Go through the listing and copy each line that has the string "target" in it.
━━━ Supplied material
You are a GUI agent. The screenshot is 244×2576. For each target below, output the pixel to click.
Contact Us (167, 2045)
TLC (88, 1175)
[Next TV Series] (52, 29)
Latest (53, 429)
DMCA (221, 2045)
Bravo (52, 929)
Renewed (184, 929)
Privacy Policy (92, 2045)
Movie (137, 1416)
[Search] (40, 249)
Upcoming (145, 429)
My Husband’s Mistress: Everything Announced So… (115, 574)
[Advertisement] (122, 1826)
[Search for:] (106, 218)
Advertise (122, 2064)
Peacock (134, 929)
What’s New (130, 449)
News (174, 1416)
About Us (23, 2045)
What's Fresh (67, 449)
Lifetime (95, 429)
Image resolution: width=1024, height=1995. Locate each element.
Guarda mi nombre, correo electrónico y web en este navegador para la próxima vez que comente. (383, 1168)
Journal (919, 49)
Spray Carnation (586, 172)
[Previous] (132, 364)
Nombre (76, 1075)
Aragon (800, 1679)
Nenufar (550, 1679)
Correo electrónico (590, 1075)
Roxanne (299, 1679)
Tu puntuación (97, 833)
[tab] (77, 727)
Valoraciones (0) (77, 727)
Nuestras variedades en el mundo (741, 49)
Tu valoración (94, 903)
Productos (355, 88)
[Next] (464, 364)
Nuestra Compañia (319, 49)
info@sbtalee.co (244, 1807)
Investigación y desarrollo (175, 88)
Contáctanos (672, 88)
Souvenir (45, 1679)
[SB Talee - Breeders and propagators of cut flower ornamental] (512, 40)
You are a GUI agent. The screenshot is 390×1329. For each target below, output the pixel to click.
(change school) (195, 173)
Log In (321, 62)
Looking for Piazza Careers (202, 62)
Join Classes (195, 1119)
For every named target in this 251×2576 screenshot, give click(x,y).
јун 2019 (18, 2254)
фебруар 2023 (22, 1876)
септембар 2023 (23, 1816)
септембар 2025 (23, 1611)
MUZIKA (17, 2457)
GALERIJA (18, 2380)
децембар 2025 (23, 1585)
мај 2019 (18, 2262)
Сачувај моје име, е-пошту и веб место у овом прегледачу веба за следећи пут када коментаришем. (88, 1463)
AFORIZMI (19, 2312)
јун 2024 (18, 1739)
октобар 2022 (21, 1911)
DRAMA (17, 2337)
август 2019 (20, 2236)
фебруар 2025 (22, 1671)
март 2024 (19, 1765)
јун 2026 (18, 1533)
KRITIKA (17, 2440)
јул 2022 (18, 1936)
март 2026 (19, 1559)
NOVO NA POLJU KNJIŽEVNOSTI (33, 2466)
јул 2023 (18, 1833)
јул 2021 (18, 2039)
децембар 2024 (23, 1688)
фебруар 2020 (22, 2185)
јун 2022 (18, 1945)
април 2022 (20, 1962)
━━━━━━
▶ Result:
You are a GUI agent. The screenshot is 244×2576. For each target below, output the pixel to click.
You are a GUI agent. The screenshot is 390×1329. For each target below, output the pixel to click.
For every named target in this 251×2576 screenshot, give click(x,y).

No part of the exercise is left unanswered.